▶ _Provided text_

* * * *

Proposal: Allow short isolated computations to use private heap avoiding GC (arena allocation approach)

[savahmel]

The idea is to allow short isolated computations to allocate objects on a private thread-local heap. The heap is discarded when the computation is over, avoiding garbage collection and finalization queue overheads.

Some methods will be declared as 'isolated' and the compiler will ensure that any object newed within these methods cannot outlive the isolated heap lifetime by preventing managed heap objects from referencing isolated heap objects.

---

Additions to the language:

1. The “isolated” keyword to denote a block of code that defines an isolated context.

void Foo() { 
     // some code (allocates on managed heap)
     isolated { // private heap created
	    new Bar().IsolatedMethod(); /* Bar and any objects created in 
            IsolatedMethod are allocated on the private heap */
     } // finalizers called; private heap destroyed
     // more code (allocates on managed heap)
}

2. [Isolated] attribute applicable to a method, constructor, class, struct, parameter, return type.

method/constructor

Isolated methods allocate new objects on the isolated heap when called from an isolated context.
When called normally, they allocate on the managed heap as usual.
An isolated method cannot be abstract, virtual or async or belong to an interface.
If not specified otherwise (with [NonIsolated] attribute) parameters and return value are treated by the compiler as isolated heap objects.

class/struct

Makes all methods, constructors, finalizer, fields, properties, nested classes/structs isolated.
The isolated class cannot contain static fields (unless they are marked with [NonIsolated] attribute)

parameter/return type

For non-isolated method, tells the compiler that parameter/return value can reference an isolated heap object.

3. [NonIsolated] attribute applicable to a method, constructor, class, struct, field, property, parameter, return type.

Allows to opt-out certain elements, telling the compiler that they can belong to the managed heap only.

4. is_isolated() a static method that returns true when called in an isolated context.

* * * *

▶ _Stored data_

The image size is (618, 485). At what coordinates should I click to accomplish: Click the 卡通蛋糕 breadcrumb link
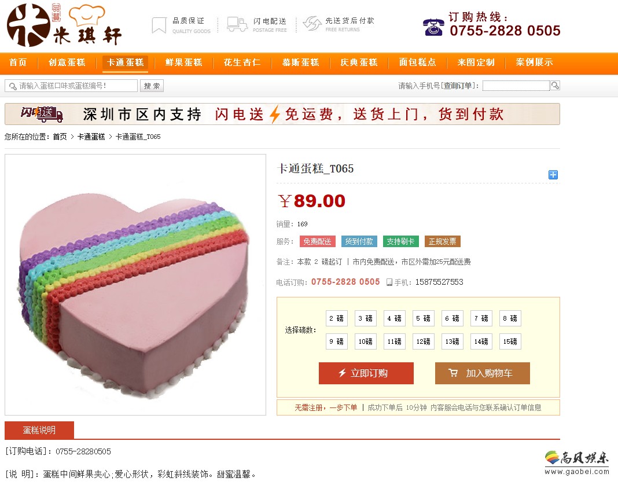pyautogui.click(x=91, y=137)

* * * *

▶ _Directives_
1 – From the isolated-heap proposal above, reproduce the passage starting at "Isolated methods allocate" and ending at "heap as usual.".
2 – Render this sentence from the isolated-heap proposal in Spanish: "An isolated method cannot be abstract, virtual or async or belong to an interface."

▶ _Answers to the exercises_
1 –
Isolated methods allocate new objects on the isolated heap when called from an isolated context.
When called normally, they allocate on the managed heap as usual.

2 – Un método aislado no puede ser abstracto, virtual ni asíncrono, ni pertenecer a una interfaz.